Mrs Jones the Baker
Time Out says
Freshwater is fast becoming a culinary destination... thanks to Mrs Jones
Well this is a rather lovely opening for Freshie. Sure, there’s Pilu down the road for a fancy dinner, but with rather a sad state of affairs bakery-wise, locals have been hanging for a decent place to buy their bread. And now they've got it – along with a vast array of cakes and gelatos thrown in for good measure. Hello, Mrs Jones.
The joint comes to you from husband and wife team, Lucy and Barry Jones. Here’s the 101: Lucy has worked as a pastry chef around the world, including at Harrods in London as well as Café Sydney and the Bathers Pavilion here at home. Barry has worked in Michelin-starred restaurants throughout Europe as pastry chef. He made Sly Stallone’s wedding cake (!) and used to be on call to the Sultan of Brunei 24/7 for what we can only imagine were cake emergencies. These guys sure know how to bake, and here they are in little old Freshwater.
The café is a long, thin space, with whitewashed bricks, Edison bulb lighting, concrete floors and a glass-walled kitchen up the back. There are a few seats lining the wall but why sit inside when the beach is but a five minute wander? It’s the window display of cakes that will stop you in your tracks – meringues dusted with cocoa; lush cakes and brownies; flaky croissants and chocolate-studded bickies. That's not to mention the breads piled up high behind the counter.

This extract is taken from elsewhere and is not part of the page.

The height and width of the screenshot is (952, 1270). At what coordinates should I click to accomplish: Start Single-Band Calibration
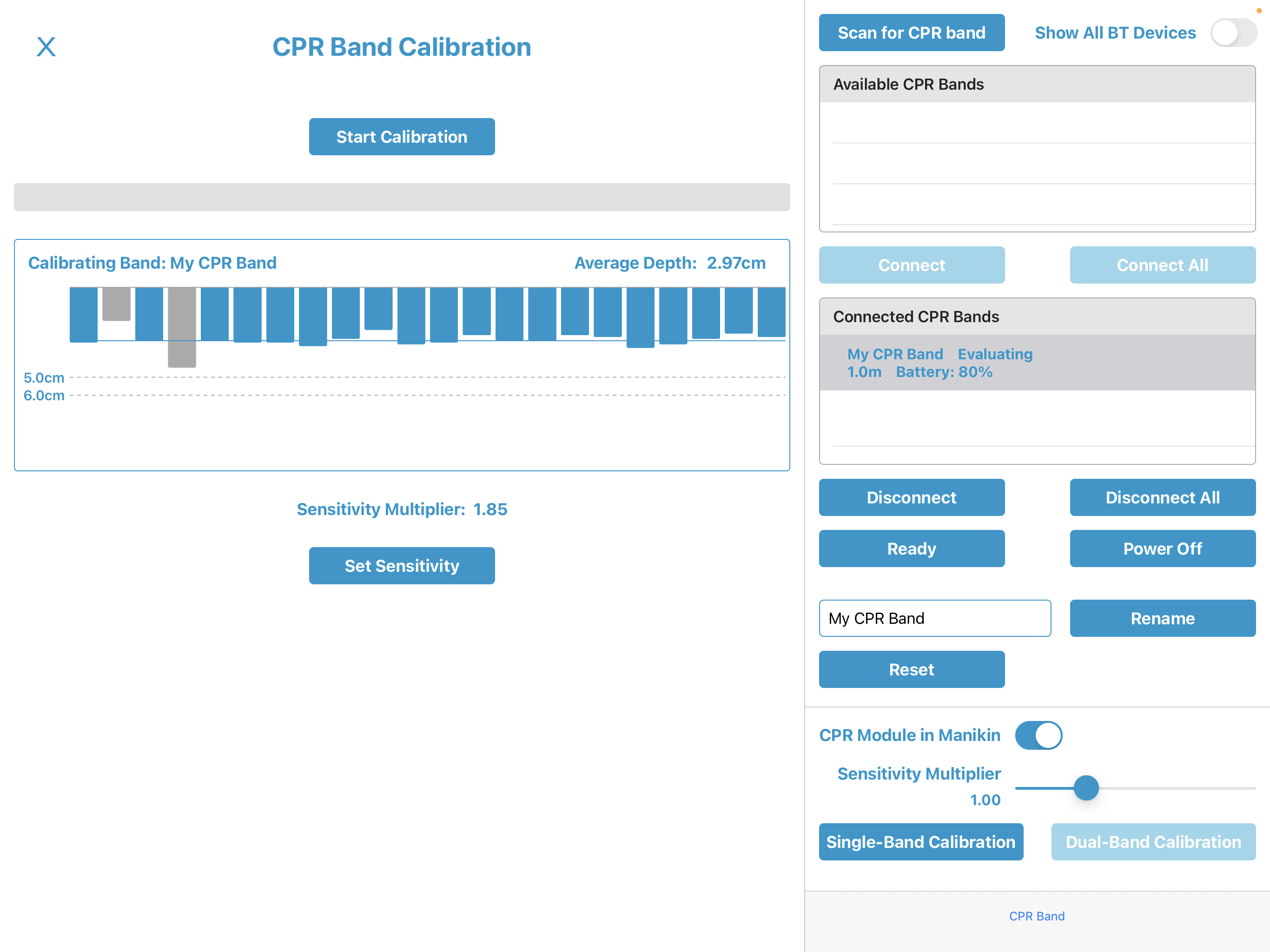(921, 842)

The flourless chocolate cake is undoubtedly one of the best in Sydney: rich and deeply chocolatey, it’s been double-baked with two lots of batter so that the top stays slightly undercooked and sinks into moussey tenderness on the fork. The signature ‘Freshwater thong’ sees a thin layer of crisp, cinnamon-toned biscuit topped with light chocolate mousse and the thinnest slick of glossy chocolate ganache – all made to look like an actual thong. This is Black Star Pastry quality in terms of flavour and execution, and that is a big call. The ‘World Cup Cake' won third best chocolate cake in the world at the 2013 World Pastry Cup in Lyon, France, and we can see why. It’s layers of chocolate mousse, raspberry coulis, lime crema, chocolate madeleine sponge and walnut and macadamia streusel (like a crumble). It’s so balanced, so delicate, that we’re a little beguiled by it.
Lucy and Barry are both English, and so there are lots of old-school British classics on offer. The Victoria sponge is filled classically with house-made strawberry jam and whipped cream, the sponge firm if not light as a feather (we’d prefer it if they cut this cake to order, aka Flour and Stone, to stop it from drying out). But the Norfolk shortbread is a revelation. Unlike the traditional version, which is often one piece of pastry dotted with currants, here the pastry is layered up like a mille-feuille, so that each piece of rich, flaky shortcrust breaks off into buttery shreds in the mouth, bringing with it bitter hits of caramelised currants. Eccles cakes are a bit of a thing right now, being served at Nel and Silvereye (two Northern English head chefs will do that to Sydney). Here at Mrs Jones the pastry is filled like a pie with Christmas-spiced sultanas, grated apple and citrus. After something more savoury? Try a hot steak pie or sausage roll, the pastry of which must have been made by butter-loving angels.
All the breads, made daily in house, are organic, and the white sourdough is the best bread you’ll find in this part of the beaches. It’s not Iggy’s standard (then again whose is?) but it’s got a nice sour taste, crisp shell and bouncy, aerated interior. Or why not go rogue with the seeded buttermilk and treacle bread? It’s faintly sweet, very moist and nutty in flavour. This with a side of jam at brekky will do us nicely thanks.
The coffee is very good. They're using Colombian beans from La Hacienda Caffe and the flat white is smooth and silky, with only the faintest hint of fire. It's not perfect; on one visit the milk's rather frothy and a bit too hot, but somehow the beans hold up to it.
At the back of the store there is a range of fresh gelatos, made on the premises. They are not doing takeaway boxes yet (but it won’t be long, they say); for now it’s just waffle cones and paper cups. The flavours change with the seasons but our pick is the cookies and cream, made from vanilla gelato tossed with their crushed triple-choc cookies. Throw out your Connoisseur version immediately and just eat this: the cookies are crunchy, the ice cream creamy and smooth. Why a beach suburb like Freshwater has taken this long to get a gelataria, we’ll never know.
Finally, Freshwater has the bakery it deserves. It’s already got a couple of decent small bars, JB’s and Stow, but will it become the Bronte of the North, now that it’s got a Mrs Jones to their Iggy’s? Who knows? But we're loving the way things are going. Watch this space, Sydney.